A major problem faced by children who have hidden disabilities is that people and teachers don't see the disability and don't believe them.
Even when a diagnosis of disability is made, children are frequently told that they don't seem disabled. It's much easier to say duncey rather than disabled.
This in itself is a form of discrimination. Some would say the highest form. Hidden disabilities can also cause difficulties because of attitudes due to fear or ignorance. People fear what they do not know or understand or what they cannot see.
It may also come as a surprise to realise that people with visible disabilities may have a hidden disability. Why can't an obviously blind person not have epilepsy? Why can't a child with Down syndrome not have asthma? Asthma is another one of those visible/invisible illnesses that confuse people. When one says asthma, one thinks of a sweating person with air hunger with an oxygen mask receiving treatment in an emergency room.
That scenario is the tip of the iceberg. Most people with asthma have silent or hidden asthma. Often the only sign of asthma is coughing at night or coughing when playing or exercising. Such a child may appear perfectly well but because of tiredness from not sleeping well, be unable to concentrate fully in a busy classroom and gradually fall behind.
Perhaps the best example of a hidden disability is the child with epilepsy. Most people, when they think of epilepsy, think of the "beating up" type, ie the child or person who loses consciousness, falls to the ground and whose body begins to jerk uncontrollably for some minutes before subsiding. This is the so called "grand mal" or "major affliction" type of epilepsy and it's certainly visible so everyone knows something about it, usually the wrong thing like trying to stop the jerking or trying to put something in the child's mouth. Don't do that. Just turn the person over gently to lie face down and protect the face from harm. The epileptic attack will subside on its own.
The opposite of a grand mal epileptic attack is "petit mal" or "minor affliction" (quite inappropriately named by the French, who were the first to properly study the epilepsies, because its effects are not minor). The person or child having a petit mal or "absence" epileptic seizure loses contact with his surrounding for a couple of seconds.
They "absent" themselves from what they are doing for a moment. They do not fall down. They do not "beat up." They do not froth. They simply stop doing whatever they are doing, a hesitation in their conversation or a pause in play, stare off into space as if daydreaming and then return to reality and continue whatever they are doing.
Beware the child who "daydreams." It may not be daydreaming. The child may be having an epileptic attack. It's difficult to notice. The child may appear to snap back into classroom life at the teacher's shout, not because of the shout but because it was going to happen. Most children with epilepsy do not react to intervention whether it is a cry or a slap.
If these episodes happen frequently, the child begins to lose the thread of what is being taught and begins to fall behind in class with the usual increase in scolding, resentment and bad behaviour. All for want of knowledge, observation, suspicion and acceptance of epilepsy by the teacher and parent.
There are other types of epilepsy which are just as common but usually not noticed or understood. Epilepsy is essentially an abnormal electrical discharge from a group of brain cells.

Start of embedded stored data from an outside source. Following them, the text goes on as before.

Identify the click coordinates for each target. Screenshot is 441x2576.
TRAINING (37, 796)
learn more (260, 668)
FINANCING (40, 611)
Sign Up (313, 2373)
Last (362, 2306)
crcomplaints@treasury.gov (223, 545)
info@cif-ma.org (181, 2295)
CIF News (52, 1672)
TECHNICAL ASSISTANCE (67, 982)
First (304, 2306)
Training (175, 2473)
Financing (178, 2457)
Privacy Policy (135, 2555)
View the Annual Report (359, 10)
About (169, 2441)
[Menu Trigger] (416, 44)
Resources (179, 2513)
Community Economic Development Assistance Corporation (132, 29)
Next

Since the brain has many types of brain cells which control all aspects of human activity and behaviour, control muscles, emotions, sensations, vision, hearing, taste etc, there are as many types of epilepsy as there are types of brain cells.

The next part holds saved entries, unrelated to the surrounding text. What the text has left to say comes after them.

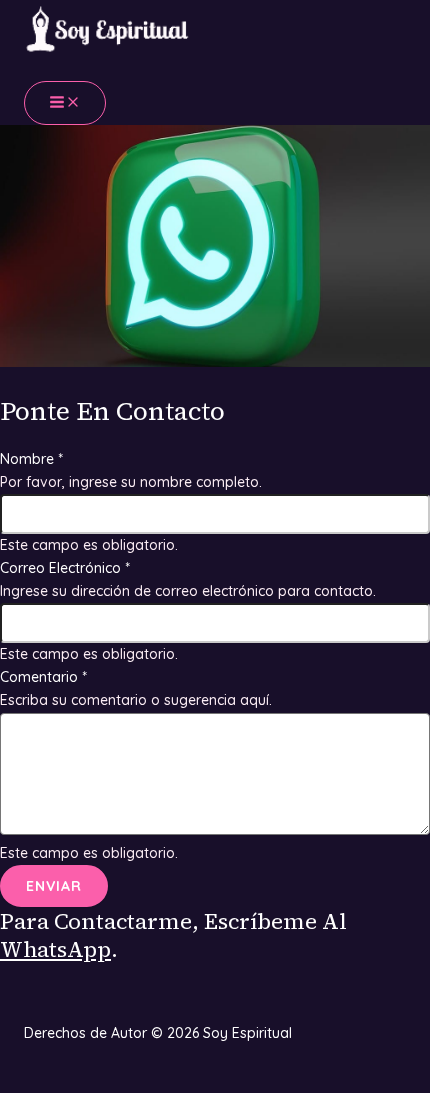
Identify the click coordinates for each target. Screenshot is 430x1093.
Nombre (31, 459)
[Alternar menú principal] (65, 103)
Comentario (43, 677)
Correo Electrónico (65, 568)
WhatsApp (55, 949)
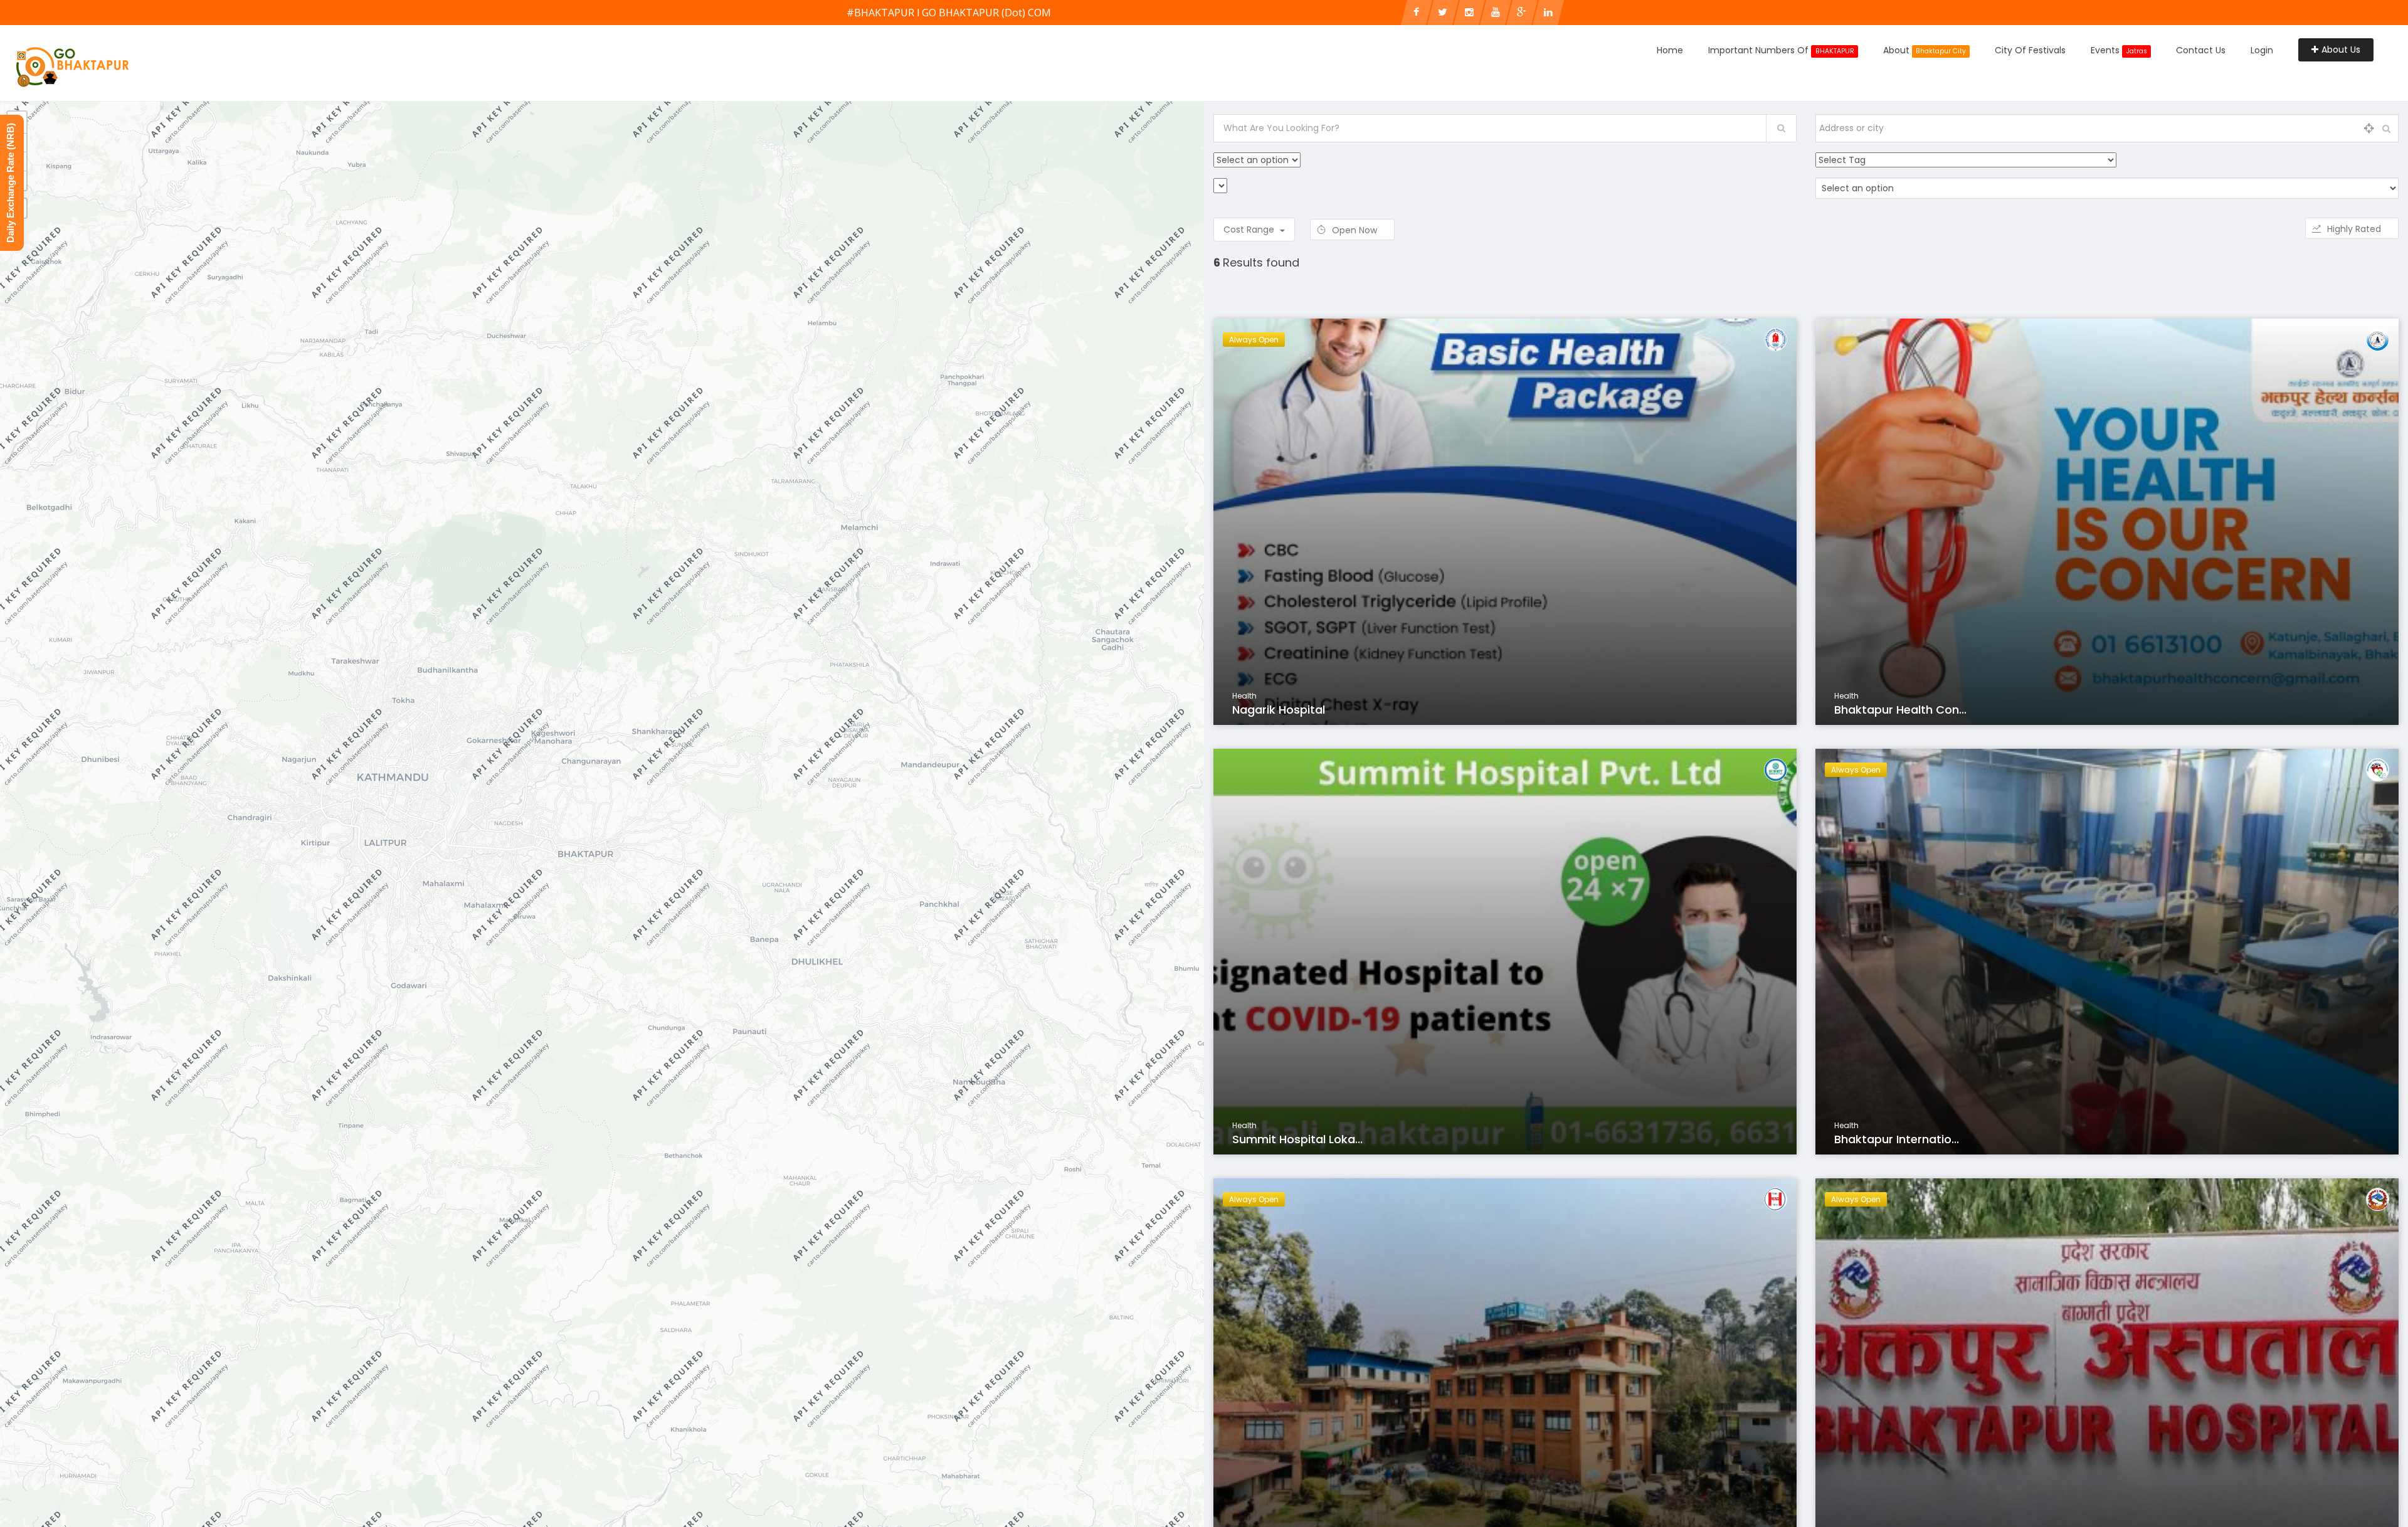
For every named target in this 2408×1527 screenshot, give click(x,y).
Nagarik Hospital (1278, 709)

So you can have visual epilepsy where you see things that are not there, hearing epilepsy, where you hear abnormal sounds or tunes, taste and olfactory epilepsies, (tastes and smells that are not actually present), speech epilepsy (unusual speech or ravings), motor epilepsies like grand mal, sensation epilepsies (things moving on your body), emotional epilepsies (fear attacks, anger attacks), automatic movements of the extremities and other unusual behaviours and movements.

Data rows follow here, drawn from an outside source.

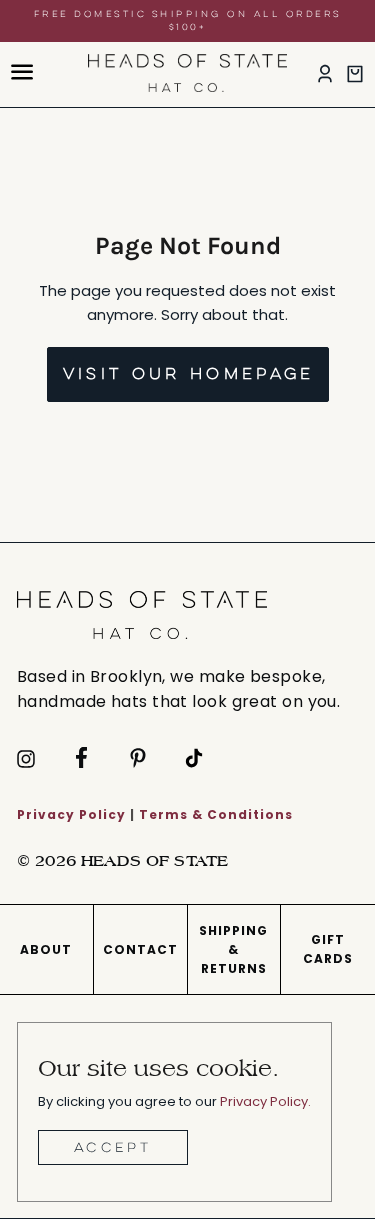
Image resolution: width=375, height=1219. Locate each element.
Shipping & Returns (233, 949)
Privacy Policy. (265, 1101)
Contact (140, 949)
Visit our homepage (189, 373)
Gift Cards (328, 949)
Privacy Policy (71, 814)
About (46, 949)
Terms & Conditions (216, 814)
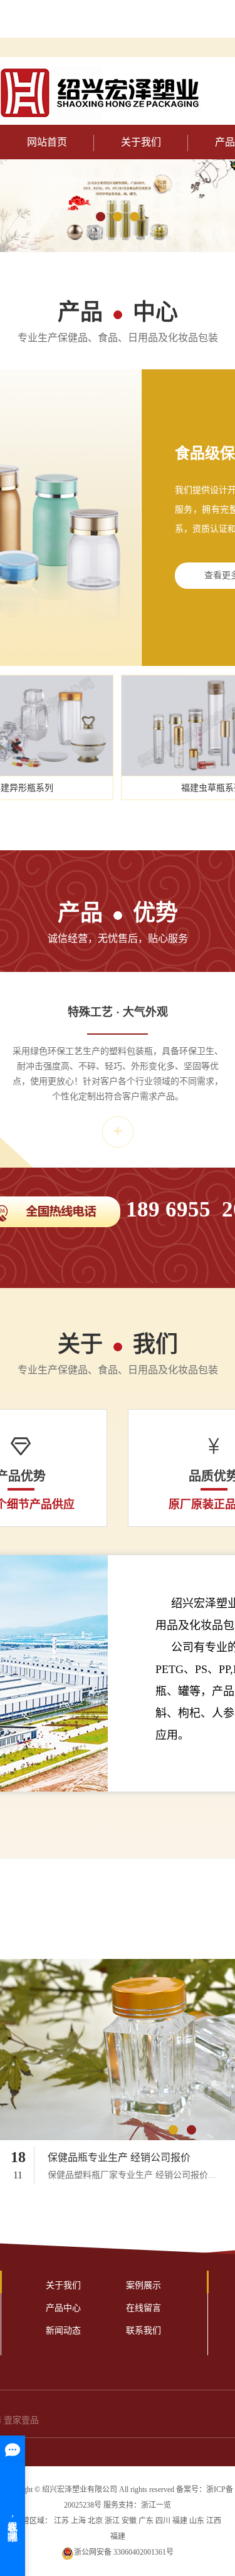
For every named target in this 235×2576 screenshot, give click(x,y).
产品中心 (63, 2308)
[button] (100, 216)
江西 (213, 2520)
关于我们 (141, 142)
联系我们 (143, 2330)
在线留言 (143, 2308)
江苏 (61, 2520)
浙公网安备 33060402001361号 (124, 2552)
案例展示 (143, 2285)
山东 (196, 2520)
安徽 (129, 2520)
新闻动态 (63, 2330)
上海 (78, 2520)
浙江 (112, 2520)
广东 (146, 2520)
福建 (179, 2520)
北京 (95, 2520)
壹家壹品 (21, 2420)
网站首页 (47, 142)
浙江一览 (156, 2505)
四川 (162, 2520)
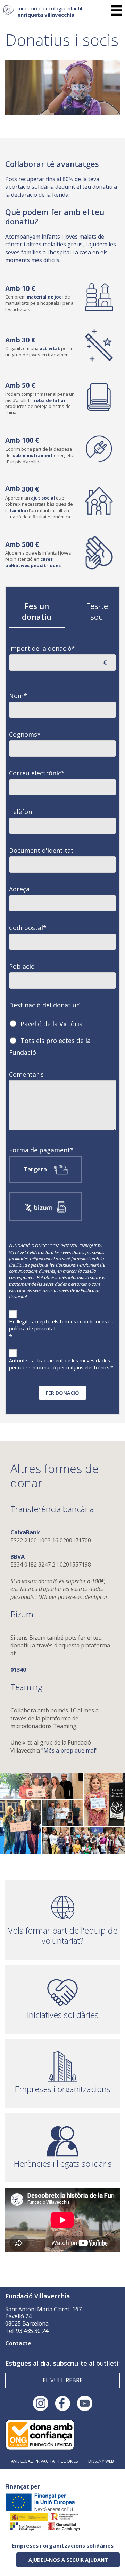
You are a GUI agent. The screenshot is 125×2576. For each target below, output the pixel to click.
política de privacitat (32, 1328)
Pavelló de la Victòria (51, 1023)
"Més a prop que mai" (69, 1750)
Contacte (18, 2343)
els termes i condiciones (79, 1321)
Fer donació (62, 1393)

Unusual or unexpected behaviour in the classroom may not be due to "hardenness" or "aggression" but to epilepsy and before the child is unfairly targeted, he or she should be given the opportunity of a proper evaluation by someone with experience dealing with childhood epilepsies.
These then are the major hidden illnesses that may affect children in the classroom. There are other, less common but just as serious in their ability to confuse parents, teachers and doctors. The anaemias are one group, sickle cell in children of African descent and thalassaemias in children of East Indian parents and all the happy mix-ups in between which are thankfully becoming more frequent for the future of our society but which does not make it easier for the medical practitioner.
So any child who is not doing well in school needs to be seen by an experienced practitioner and the necessary tests done, but please none of this lab-shop over the corner rum-shop business.
Two final points to think about: 1) do you think that the public knows about the problem of hidden disabilities? 2) Do you think that hidden disabilities are overlooked in the media?